As the mother was lead out of the house in her burning silver handcuffs, all she could do was laugh at the hilarity of it all. She didn't deny her child manufacturing ring, she lead the agent right to the scene, into the house, realizing she had no choice in any event. The badge on the visitor's printed beige suit was clear, gold letters sang "Child Protective Services" as the police car's sirens reflected off of her chest. But the badge unphased the mother, who bucked and howled like a tied bull as she coped with her current situation with heartless chortles. As she stepped into the car to be delivered to jail, her husband soon following her as he donned the same silver handcuffs, she smacked her lips in memory of the money that would await her upon her arrival home.

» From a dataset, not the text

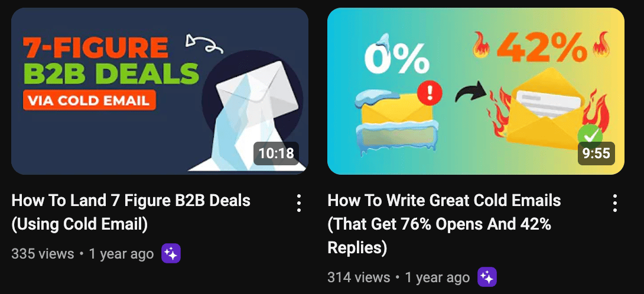The width and height of the screenshot is (644, 294).
Task: Click the 10:18 duration badge
Action: pos(276,153)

Meanwhile, a man in a stained, grayish suit stepped to the house with the white picket fence. He knocked gingerly on the door, and waited for any sort of reply. He was in no means connected to the police, nor would he ever want to be in his line of business and he fiddled with his crusty thumbs as the house moaned painfully under someone's feet. Slowly, the door tiptoed open, and a wrinkled, half alive woman poked her head out. Her face was ridden with sleep deprivation and the dying will to live.
She was the type that you could just look at and tell that she had no reason to live.
He ruffled his inexpensive suit, took two looks to both his sides, and whispered.
"I am here to inquire about your son and his talent in engineering..."
Fun with Virtual Families It never ceased to amuse me how a) you could just keep pushing and pushing your couple to have children; it was admittedly hard but possible and b) you could literally just sell your children to random people who walked up to your door, claiming to be talent agents.